▶ **SUPPLIED DATA**

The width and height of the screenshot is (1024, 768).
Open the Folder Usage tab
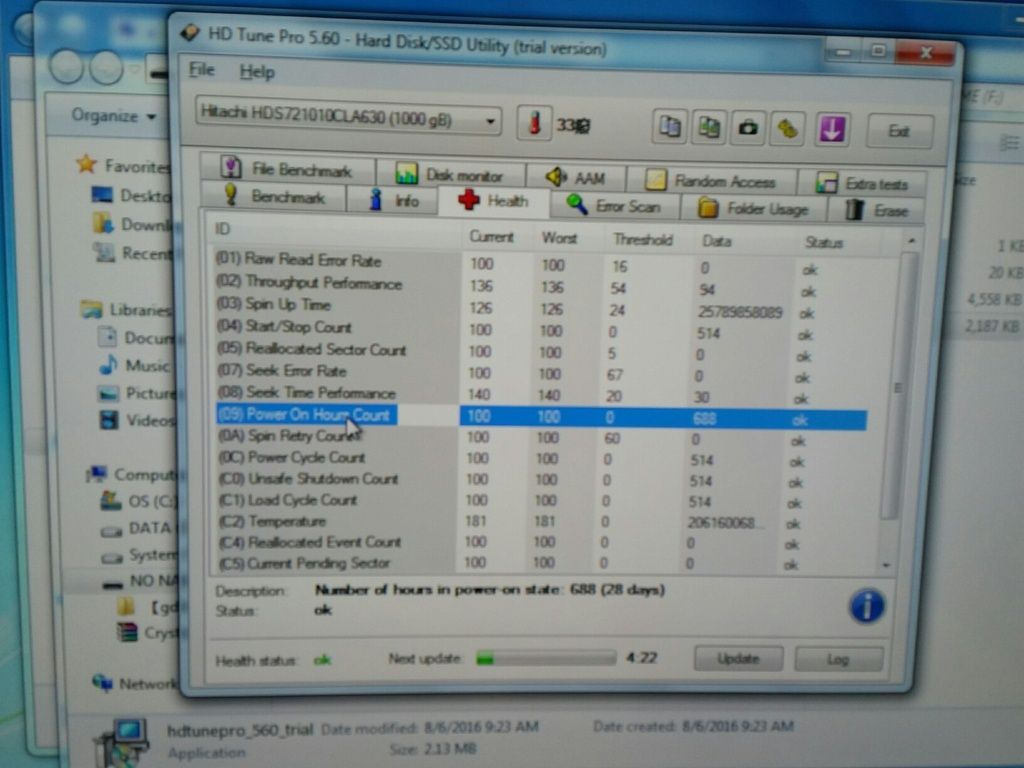(754, 208)
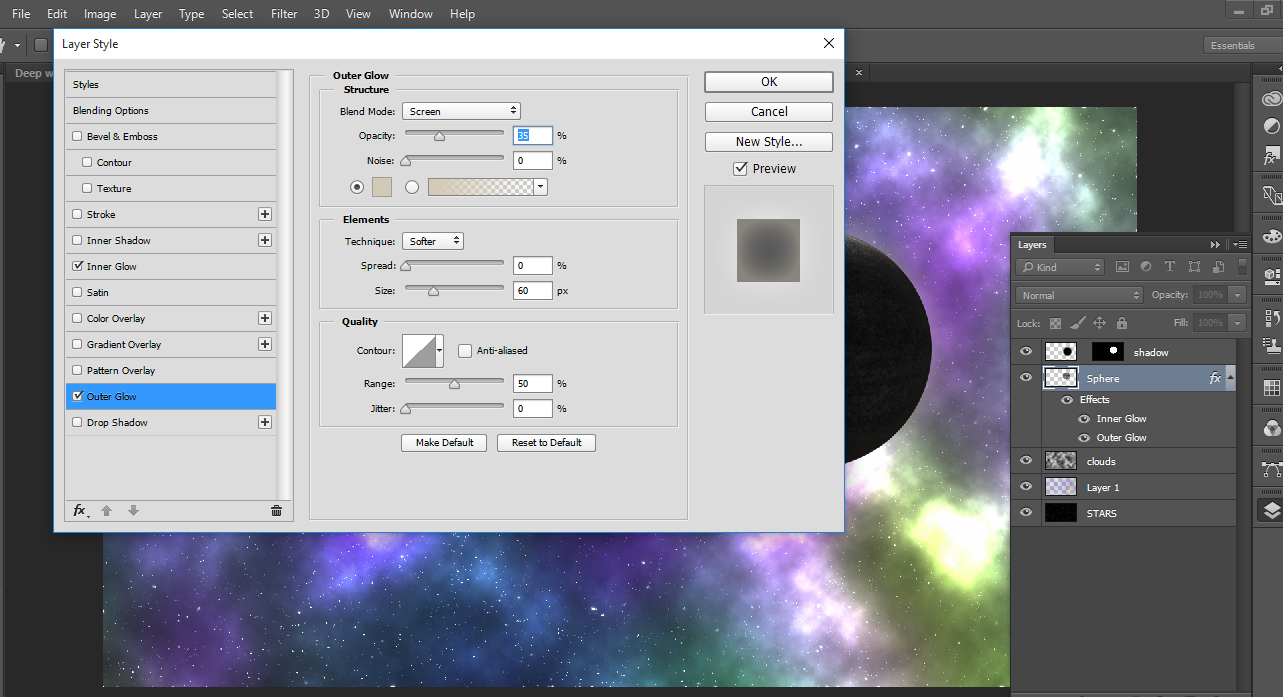Open the Filter menu
The width and height of the screenshot is (1283, 697).
coord(284,13)
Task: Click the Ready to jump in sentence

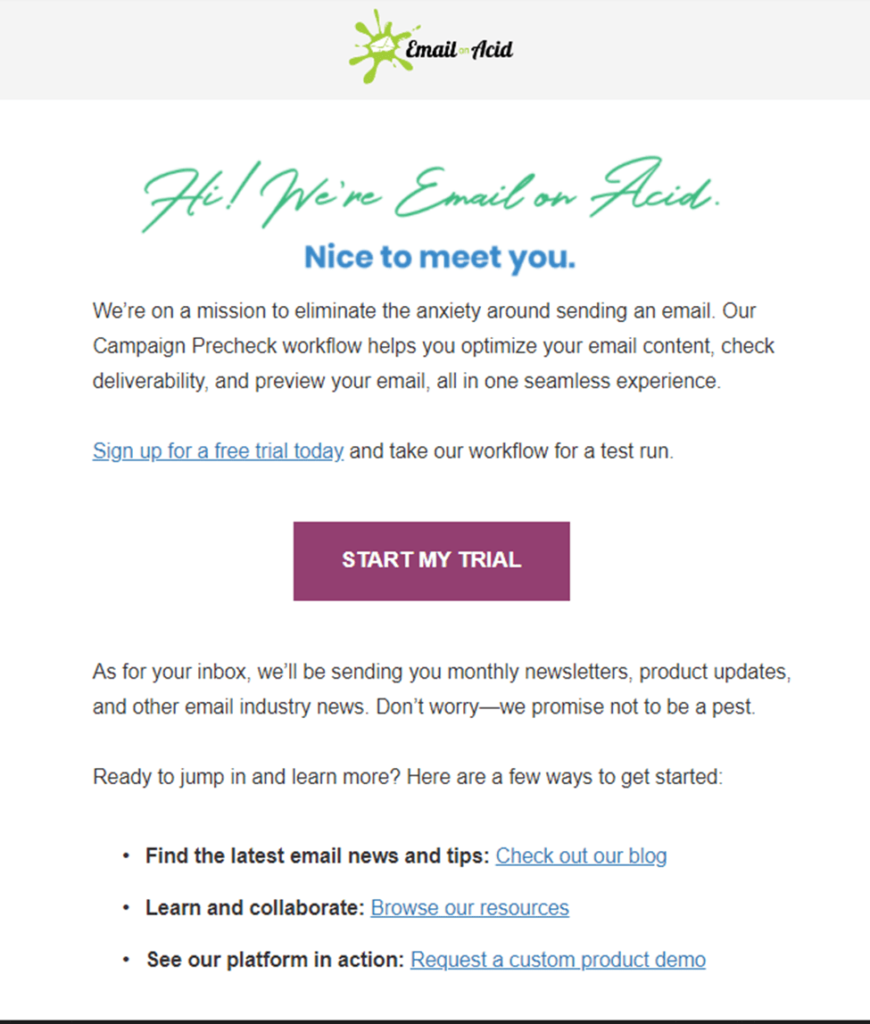Action: pos(408,776)
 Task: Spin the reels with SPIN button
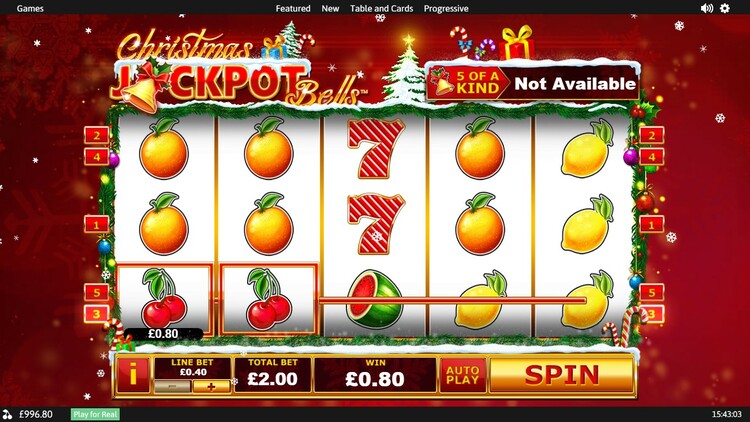coord(562,375)
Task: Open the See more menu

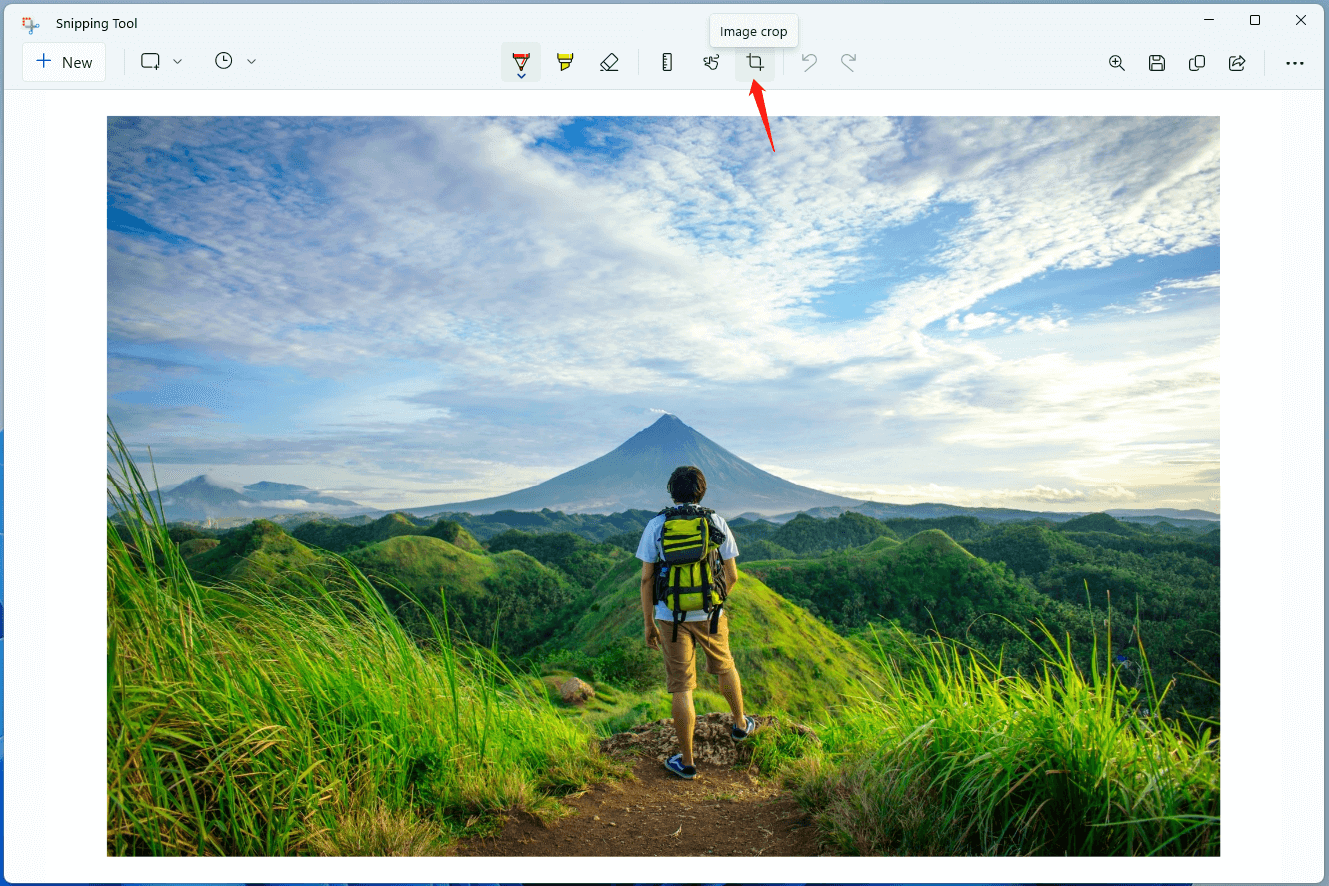Action: coord(1295,63)
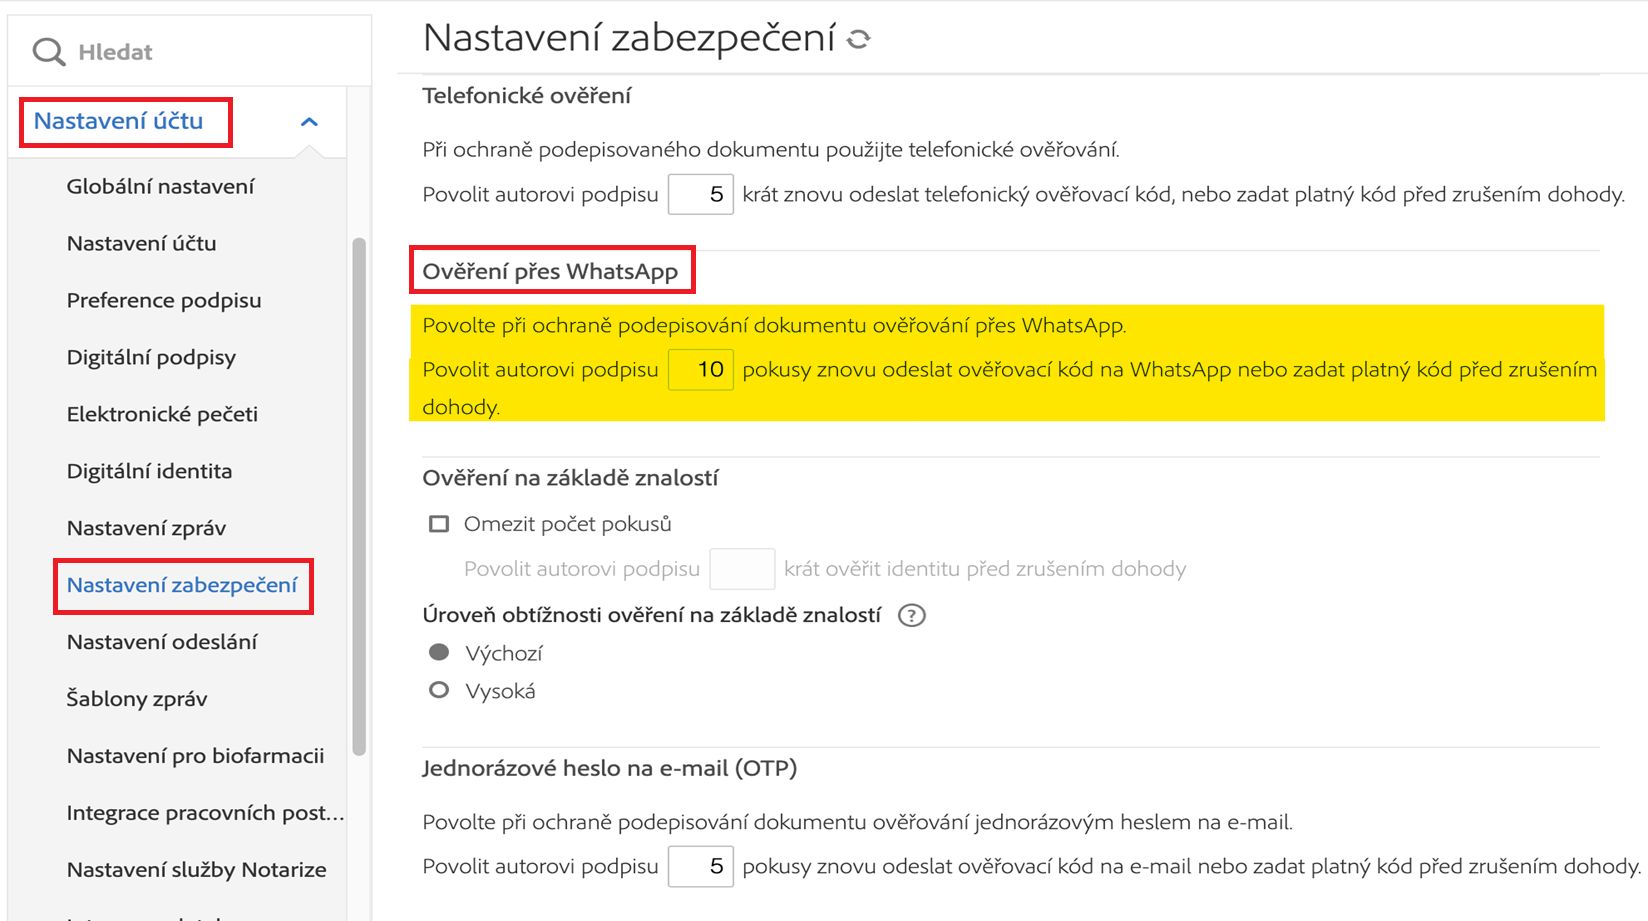Collapse the Nastavení účtu section chevron
The height and width of the screenshot is (921, 1648).
click(x=309, y=122)
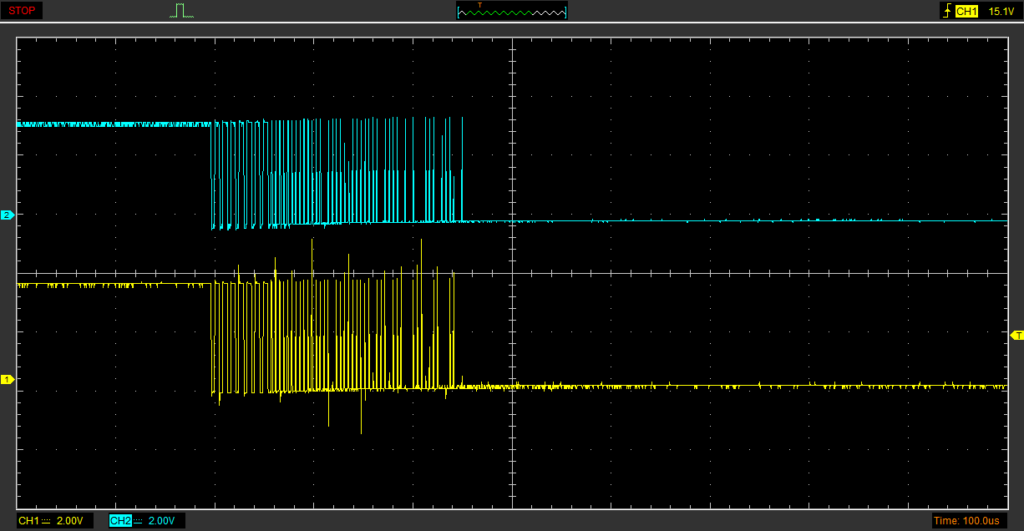Click the yellow channel 1 ground marker
This screenshot has height=531, width=1024.
7,379
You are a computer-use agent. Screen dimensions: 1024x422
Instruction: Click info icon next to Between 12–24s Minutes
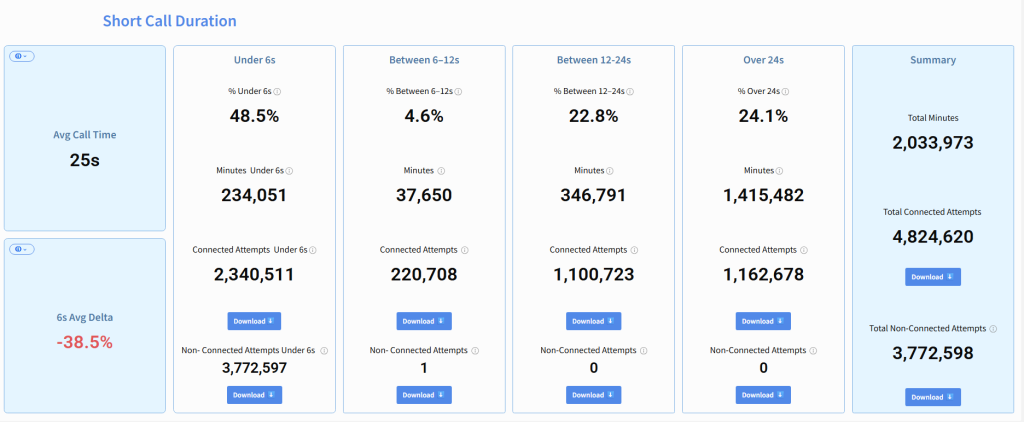pos(610,171)
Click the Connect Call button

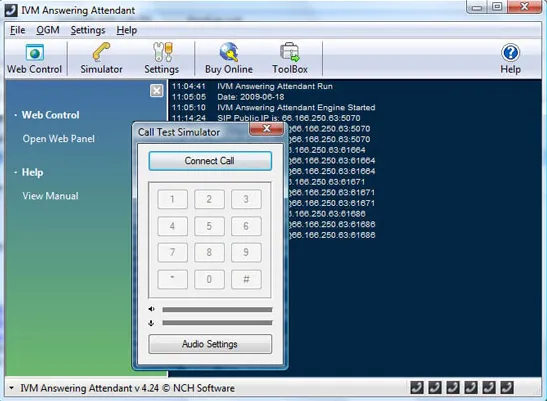click(x=210, y=161)
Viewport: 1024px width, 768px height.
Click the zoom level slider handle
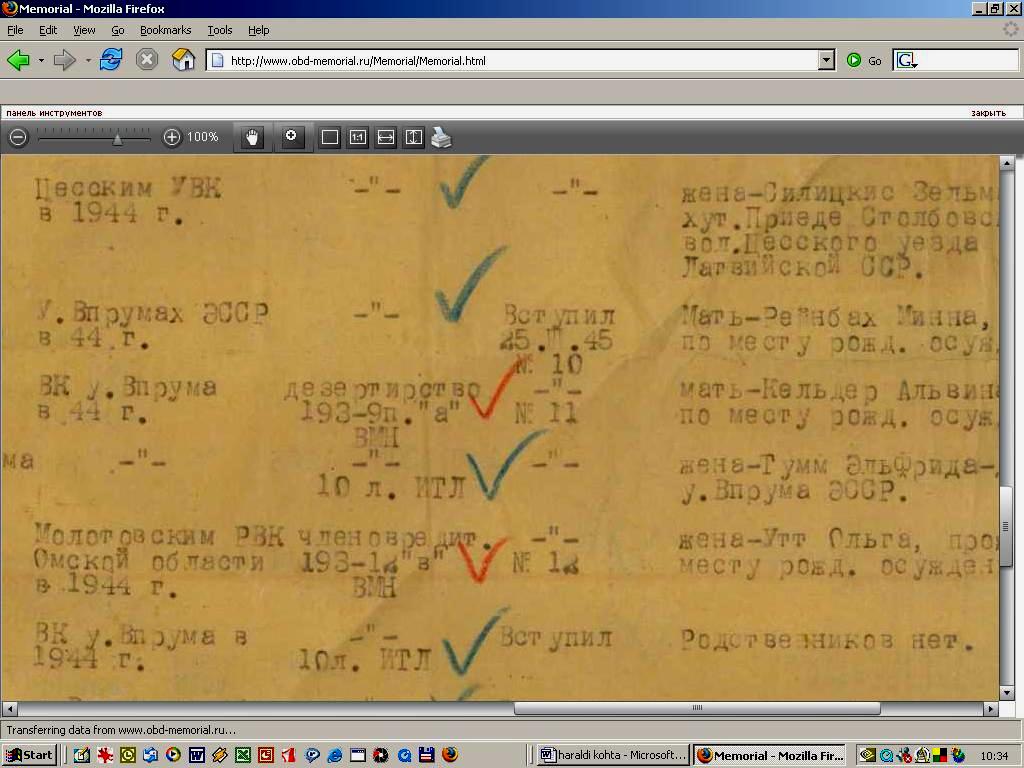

▶ **TASK**
Transcribe all records verbatim and omit each image.

▶ **WRITTEN ANSWER**
The width and height of the screenshot is (1024, 768).
Open the Folder Usage tab
(754, 208)
Open the Filter menu
The width and height of the screenshot is (1283, 697).
coord(284,13)
Task: Click the Ready to jump in sentence

Action: pos(408,776)
 Task: Spin the reels with SPIN button
coord(562,375)
Task: Open the See more menu

Action: coord(1295,63)
Collapse the Nastavení účtu section chevron
The height and width of the screenshot is (921, 1648).
click(x=309, y=122)
Click the yellow channel 1 ground marker
This screenshot has height=531, width=1024.
7,379
You are a computer-use agent. Screen dimensions: 1024x422
Instruction: Click info icon next to Between 12–24s Minutes
pos(610,171)
Click the Connect Call button

click(x=210, y=161)
Viewport: 1024px width, 768px height.
Click the zoom level slider handle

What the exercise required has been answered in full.